| People check the sence of last night's blast in Kirkuk, Iraq, June 10, 2013. (Xinhua/Dena Assad)
by Jamal Hashim
BAGHDAD, July 2 (Xinhua) -- The death toll among civilians have been noticeably increasing during the past few months as Iraq grapples with political crisis and anti-government rallies.
The violence ranged from targeting security forces, officials and civilians from the country's Shiite, Sunni and Kurdish communities, mostly in north and west of the Iraqi capital of Baghdad.

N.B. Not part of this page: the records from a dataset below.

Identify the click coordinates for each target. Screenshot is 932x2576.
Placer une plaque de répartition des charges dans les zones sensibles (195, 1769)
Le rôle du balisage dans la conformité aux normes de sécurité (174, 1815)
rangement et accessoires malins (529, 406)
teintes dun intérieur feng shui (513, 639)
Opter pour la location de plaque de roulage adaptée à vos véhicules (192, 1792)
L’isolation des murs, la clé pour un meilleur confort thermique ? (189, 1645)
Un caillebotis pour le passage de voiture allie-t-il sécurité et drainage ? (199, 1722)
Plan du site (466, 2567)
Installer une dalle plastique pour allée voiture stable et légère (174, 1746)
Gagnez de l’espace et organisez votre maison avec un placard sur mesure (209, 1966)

A review to the monthly death tolls for the past few months shows that the death toll among civilians had increased sharply starting from March when the Iraqi authorities announced that 229 civilians will killed in violence, about 50 percent of the total death toll of 456 people.
In April, data from the UN Assistance Mission for Iraq (UNAMI) showed that 434 civilians were killed in the month, while in May the percentage of civilian deaths was about 75 percent, or 782 civilians out of 1045 people killed in various clashes, which was the highest level of deaths in Iraq since 2008.

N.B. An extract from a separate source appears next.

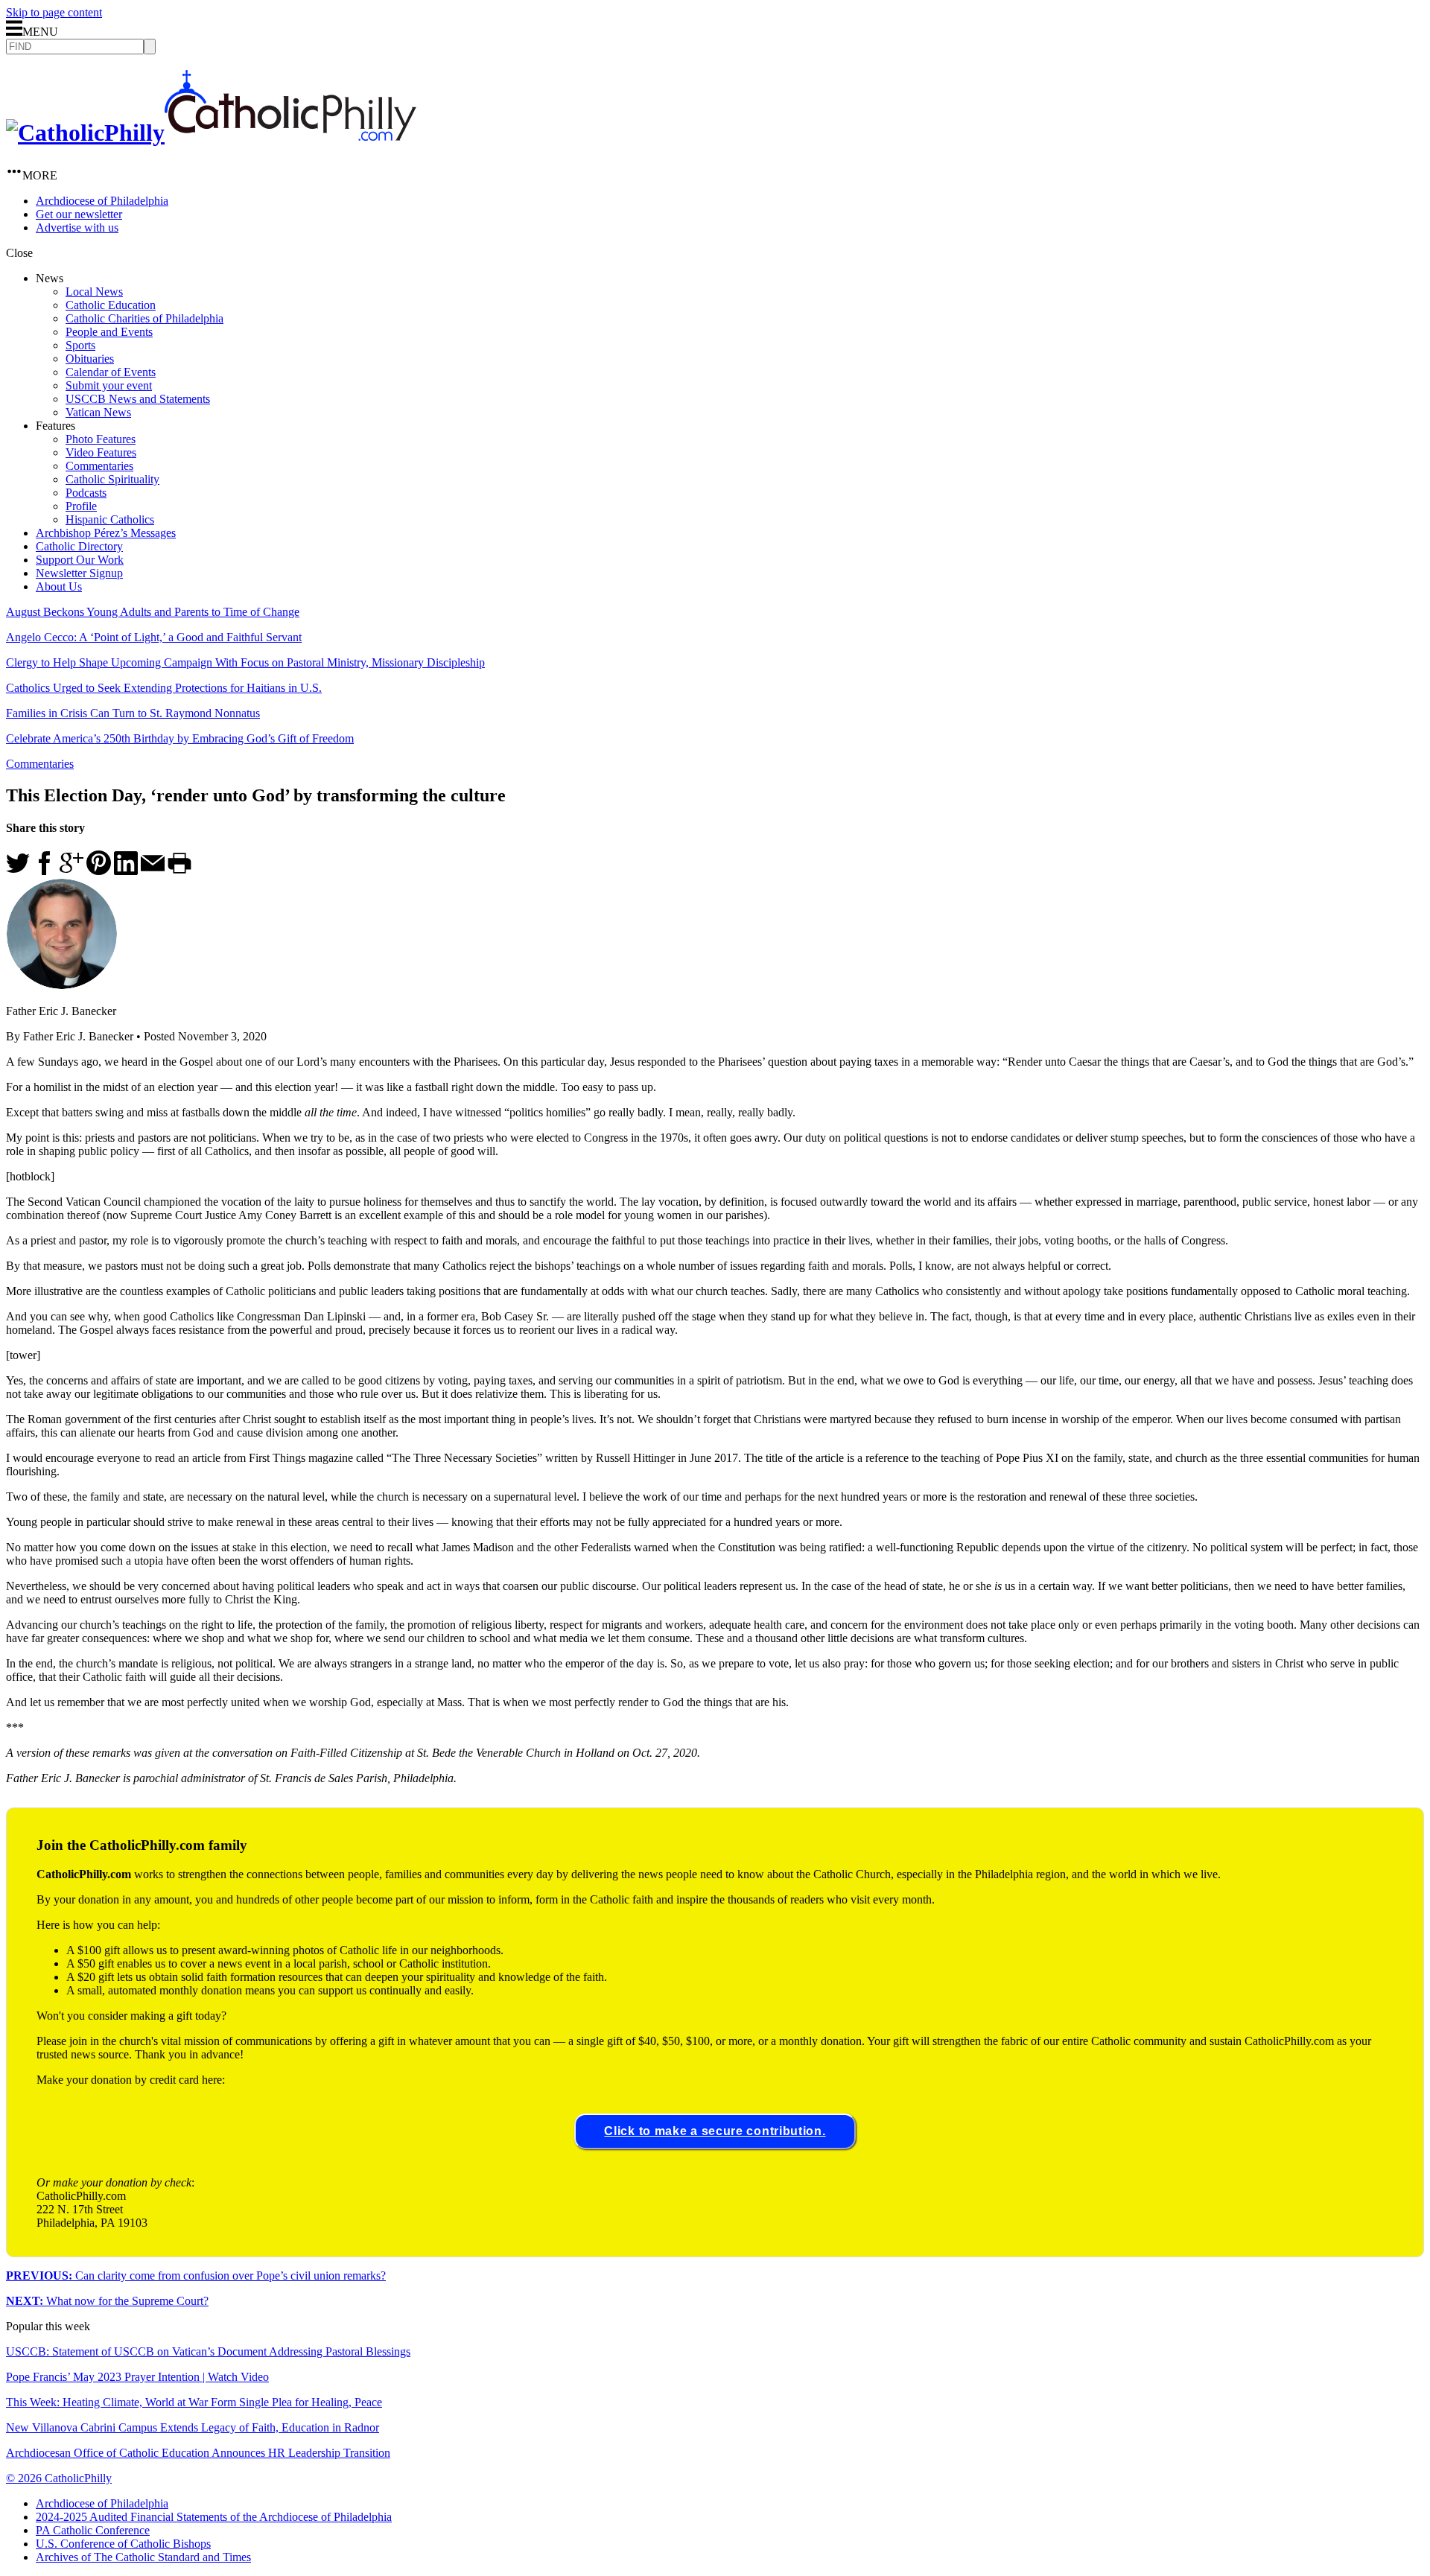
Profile (81, 506)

In June, the civilian death toll was about 73 percent of total deaths, almost the same percentage of April despite that the total death toll was less than that of April, according to a statement by UNAMI which put the toll at 761 killed during the month, including 544 civilians.
Most of the violent incidents have been claimed by al-Qaida front group in Iraq, particularly the deadly suicide bombings, and many other attacks were attributed to reprisal sectarian killings as well as some political motivated crimes.

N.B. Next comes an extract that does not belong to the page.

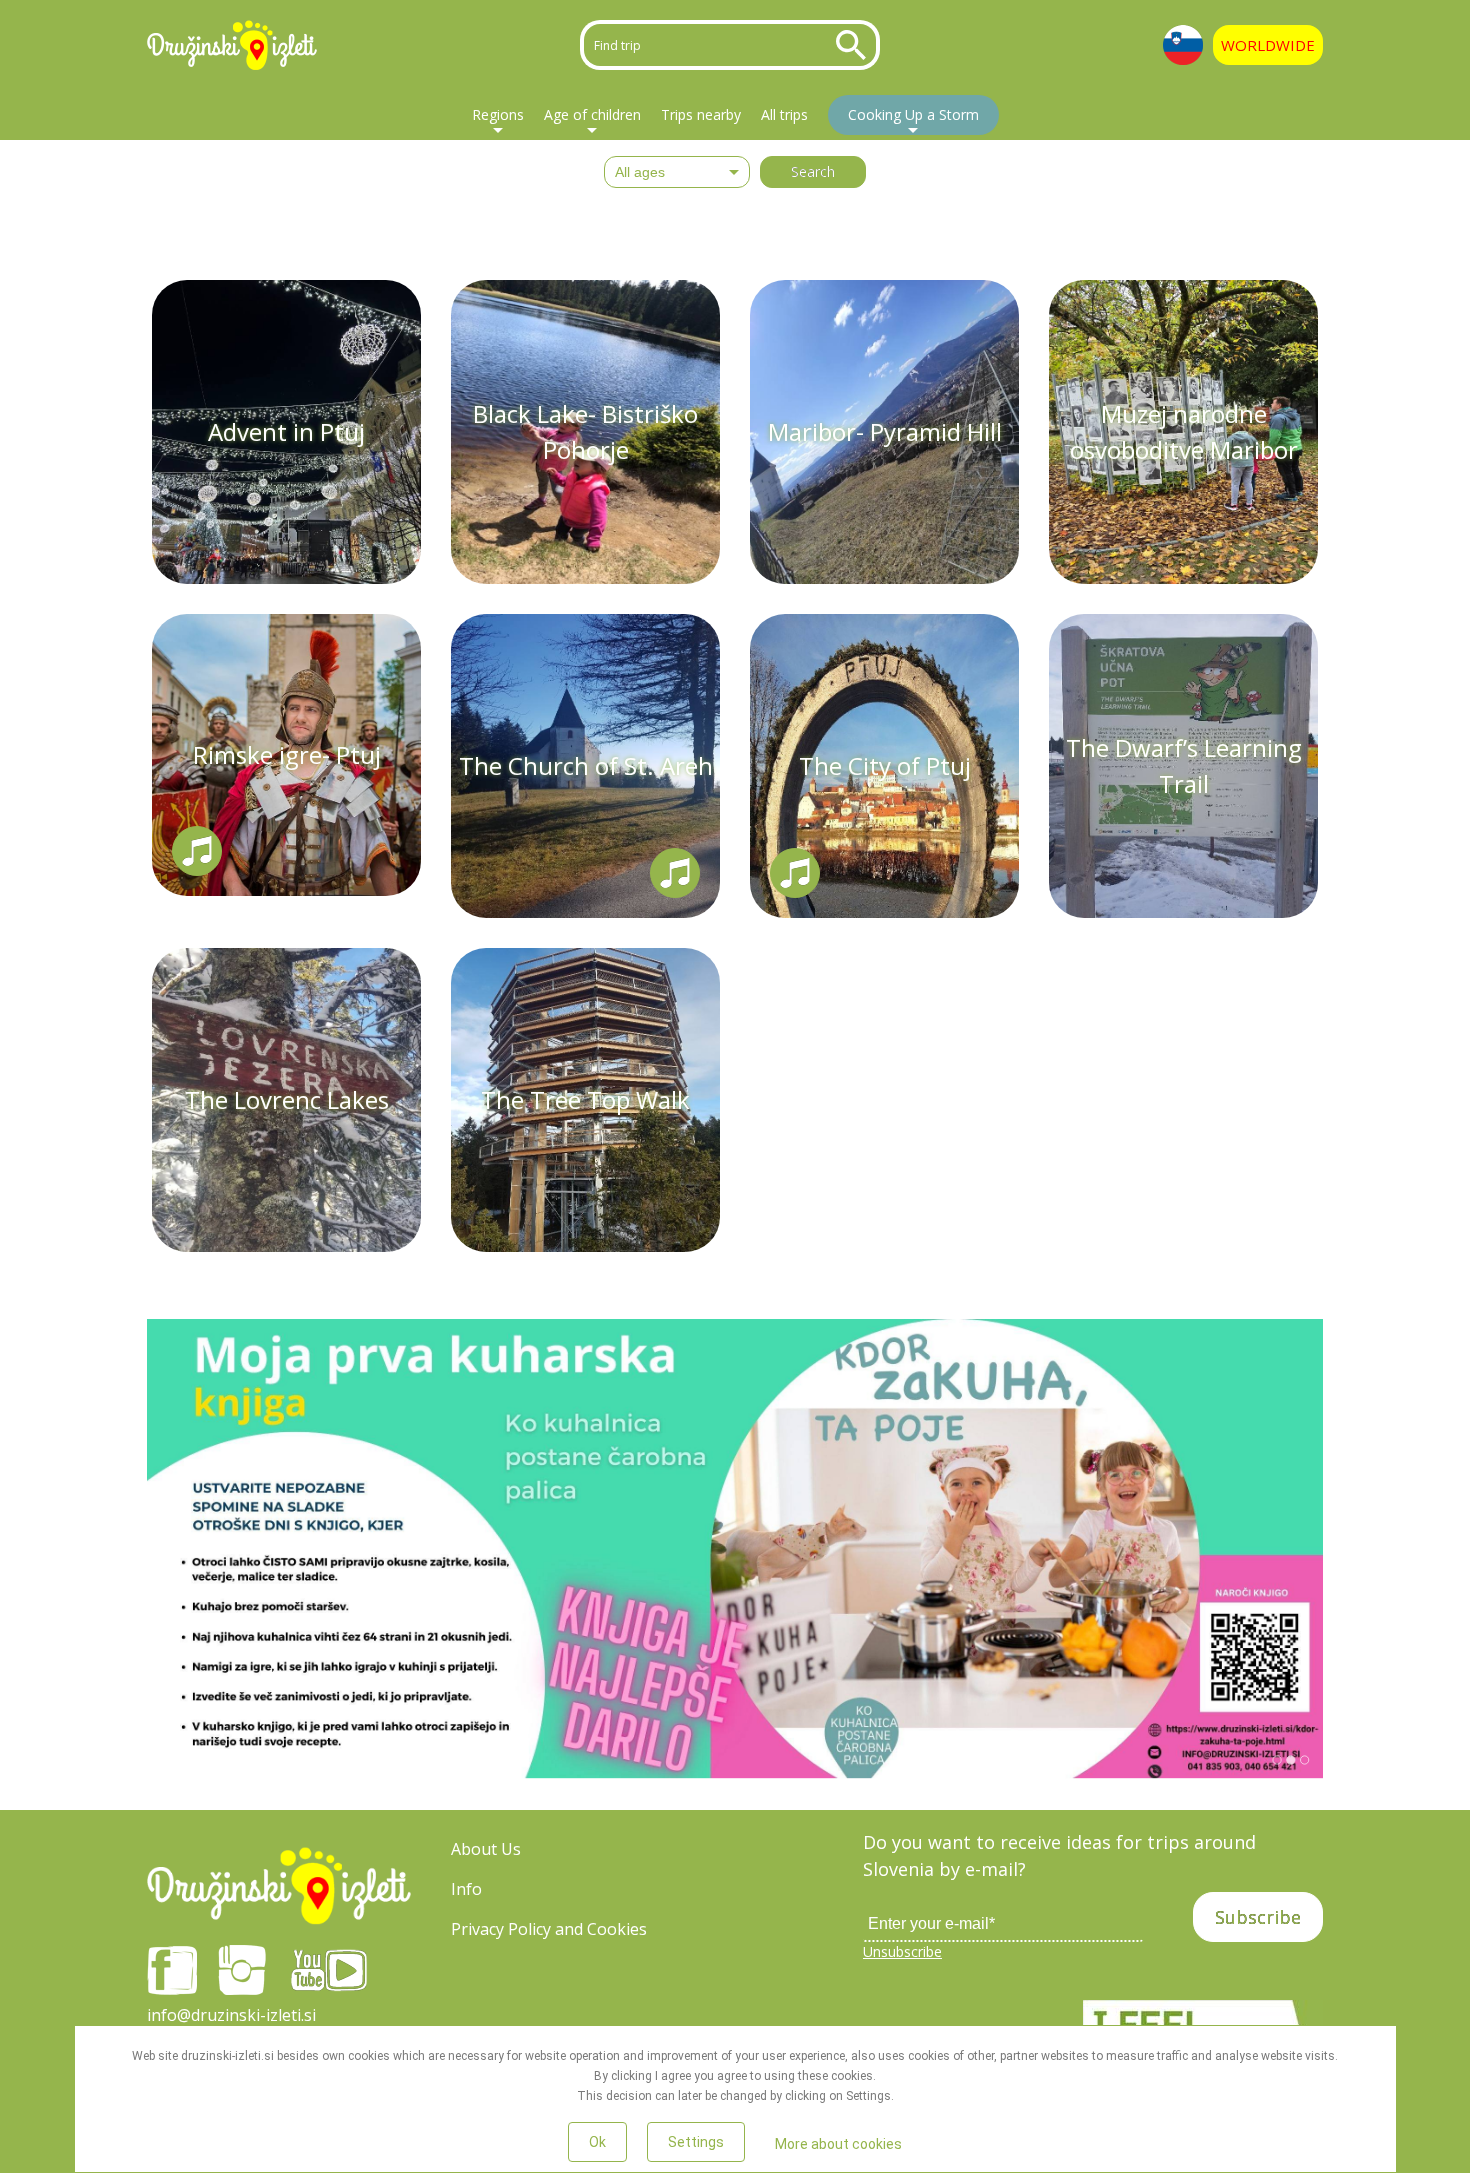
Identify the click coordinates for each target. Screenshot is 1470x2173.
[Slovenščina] (1183, 45)
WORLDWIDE (1268, 45)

The spike of the toll in May which exceeded 1,000 people pushed UNAMI to urge the Iraqi political leaders to act immediately to stop the bloodshed and to protect the civilians.
The politicians must "act immediately to engage in dialogue to resolve the political problems and not let the terrorists benefit from the differences," UNAMI said in a statement. Sabah al-Sheikh, an Iraqi expert in politics, told Xinhua that " political division is a major factor for sectarian and ethnic polarization in the Iraqi society, which will naturally turn into a breeding ground for violence in the country."
In a bid to contain the country's slide into an all-out sectarian strife, some top politicians from different Iraqi factions, including Prime Minister Nuri al-Maliki, a Shiite, Parliament Speaker Osama al-Nujaifi, a Sunni, and the Kurdish Maliki's deputy Roj Nuri Shawis, held a meeting on June 1 at the office of the Shiite leader Ammar al-Hakim, head of the Islamic Supreme Council of Iraq (ISCI), to discuss the means to end political differences.
The meeting was a sign of breakthrough in the country's political deadlock, but it only yielded limited results on the ground, as violence in June was reduced from 1,045 people killed to 761, and people in Baghdad noticed that some militias which appeared by the spike of violence have again kept low profile.
However, sporadic waves of massive attacks and daily killings continued, as gunmen focused this time on targeting coffee shops, restaurants, football pitches, markets, funeral tents and mosques of both Shiite and Sunni communities.
"Attacks on pure civilian targets are easy and effective because the security forces cannot protect all places and people would get mad by such deadly bombings in public places," al-Sheikh said.